United in a tragic immigrant story, both women walked out of the courtroom for Hawa Bah to regain her composure.
But the women’s grief was not enough for Judge Castel to ascribe wrongdoing to the NYPD for the storm’s destruction.
Cohen called the timing “fishy” but appeared to concede the lack of hard evidence supporting intentional evidence destruction.
“The reality is, even if there’s no evidence of wrongdoing, we’re still without the evidence,” she told the court.
But Castel found that Sandy’s “unprecedented” toll blindsided the NYPD, which lost enormous amounts of biological evidence unrelated to the Bah case.
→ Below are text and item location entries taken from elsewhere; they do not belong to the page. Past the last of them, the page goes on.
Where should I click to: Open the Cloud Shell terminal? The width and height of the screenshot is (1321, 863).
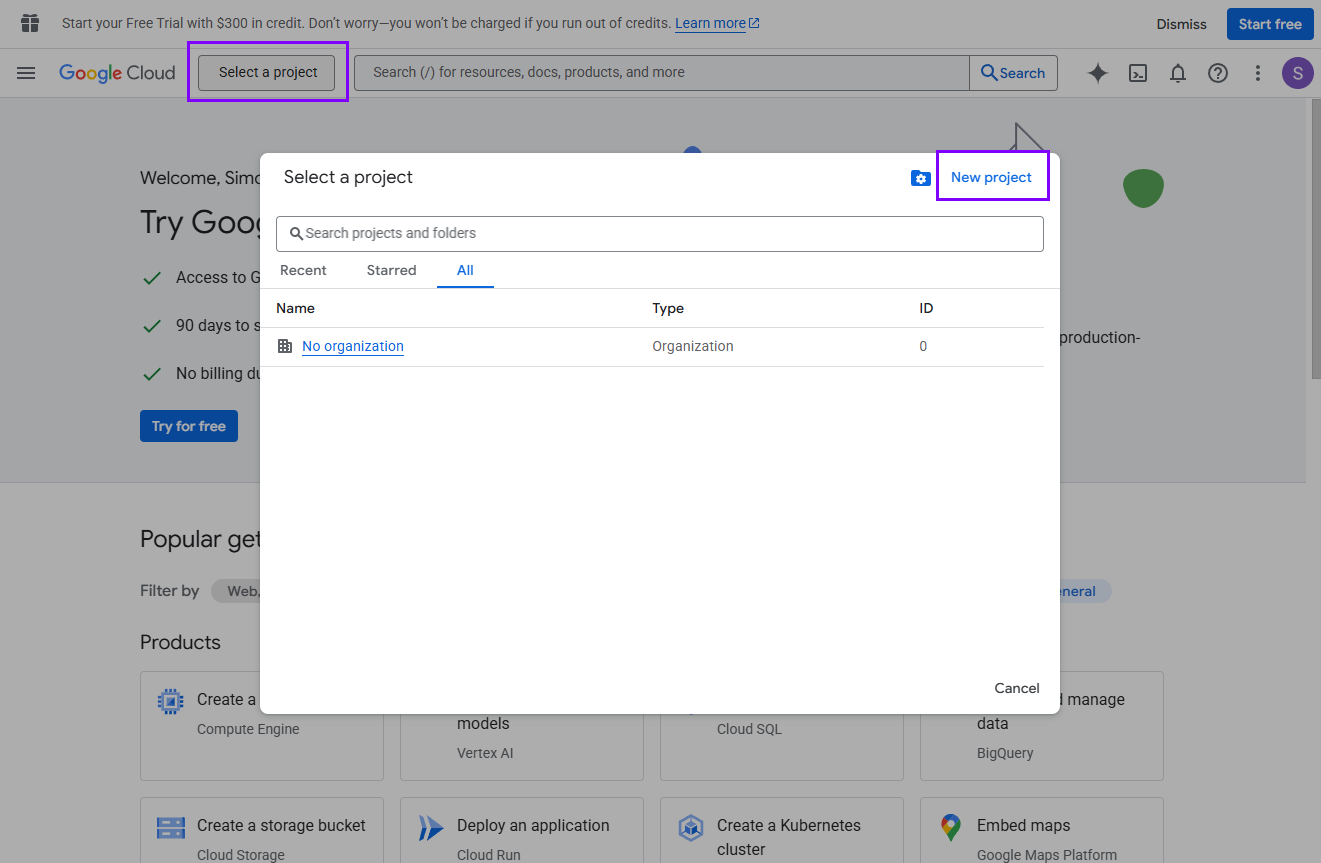(1137, 73)
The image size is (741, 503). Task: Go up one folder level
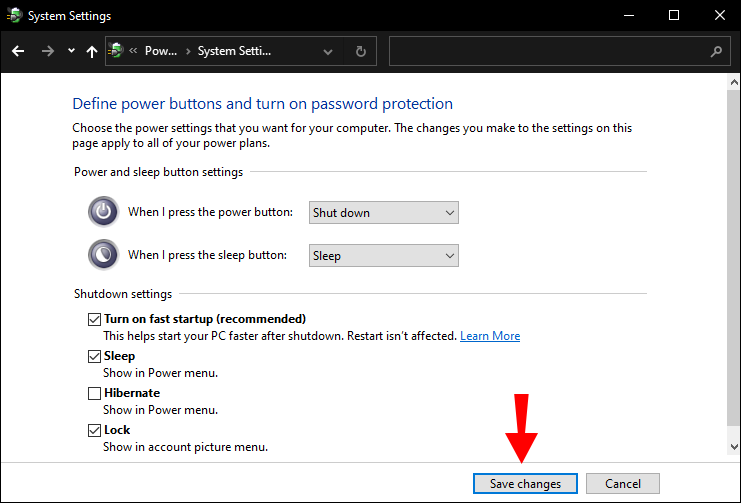[x=92, y=51]
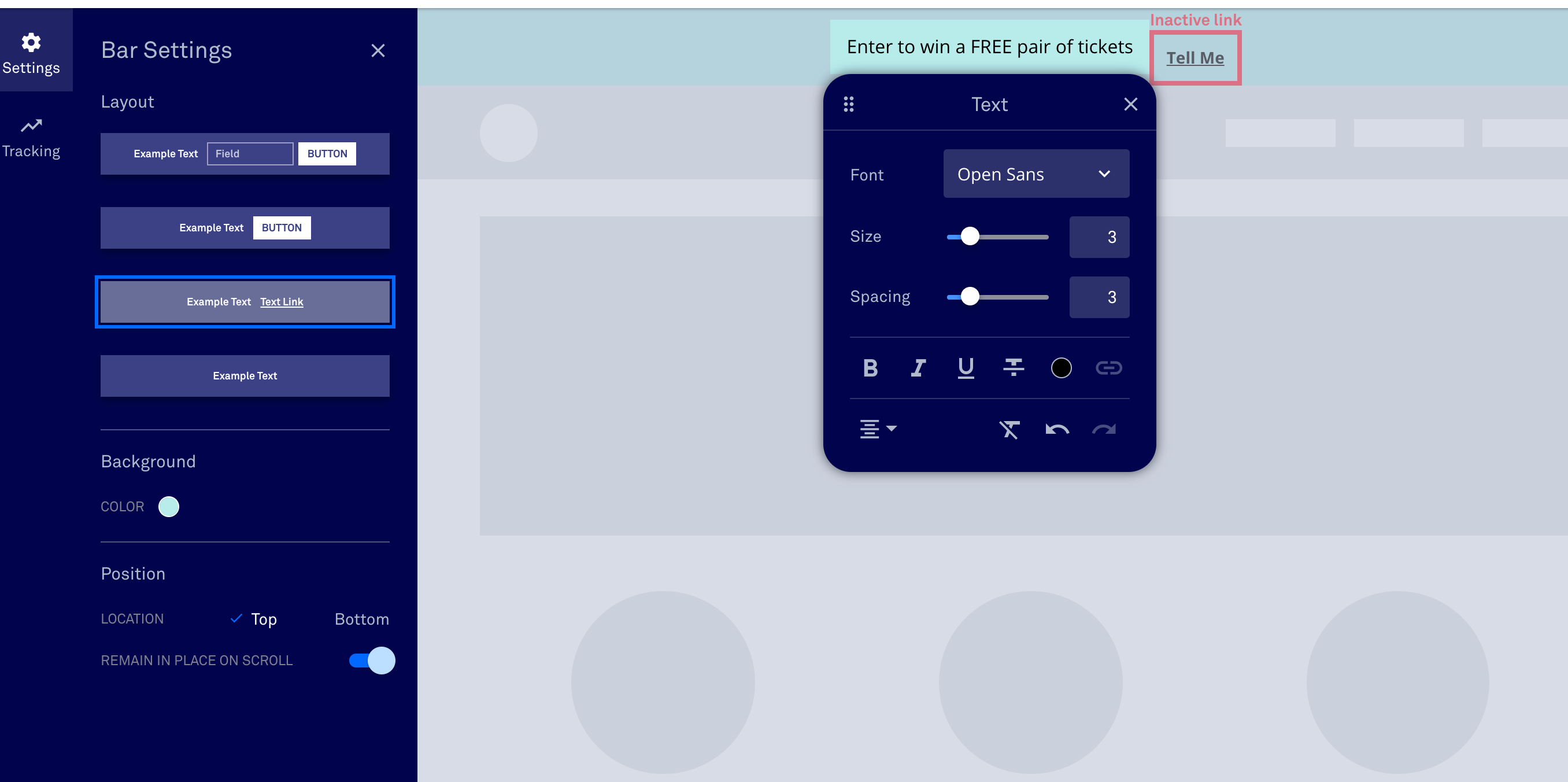This screenshot has width=1568, height=782.
Task: Click the Strikethrough formatting icon
Action: [1013, 367]
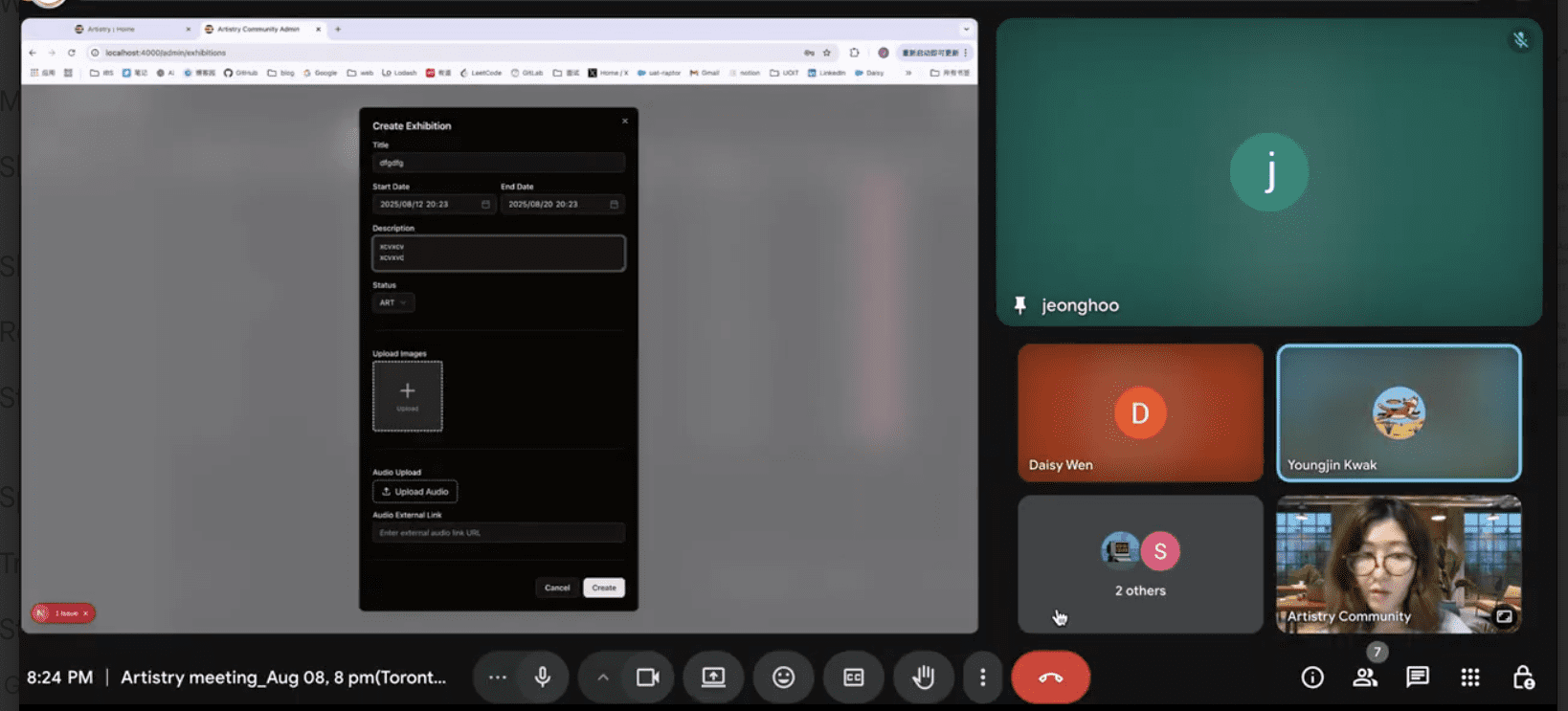Show the people participants panel
Viewport: 1568px width, 711px height.
pyautogui.click(x=1365, y=678)
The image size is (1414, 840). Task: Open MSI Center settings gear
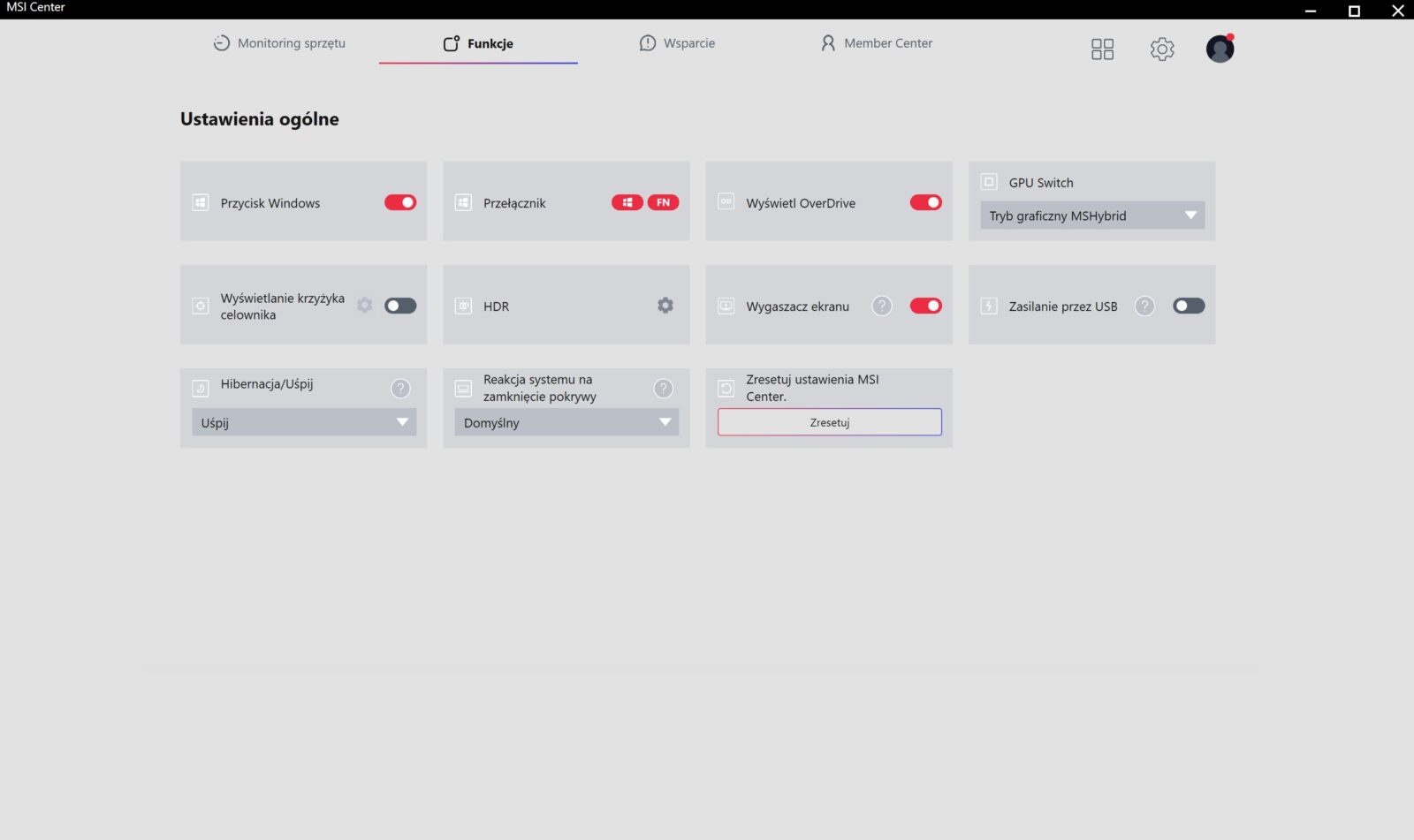pos(1162,49)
“This isn’t a selective approach to evidence by the city of New York,” the judge said.
Finding “no culpable state of mind,” Castel denied a spoliation motion seeking to strike the NYPD’s defenses at trial.
“So, we are where we are,” the judge said. “Facts are stubborn things.”
Hours after the ruling, Hawa Bah released a statement to the press.
“I am disappointed with Judge Castel’s ruling today,” she said. “However, this does not change the fact that there is clear evidence that the NYPD first broke protocol when they forced their way into Mohamed’s apartment and then unjustly killed my son.”
With trial now set for Nov. 1, the Bah family still is pushing for the officers involved to face federal criminal prosecution.
“Mohamed was a Muslim man, and honors student, a taxi driver and a good son,” Hawa Bah said. “He had never committed a crime in his life. He was sick so I called 911 for an ambulance to get him help. He did not deserve to die yet the NYPD gunned him down in cold blood.”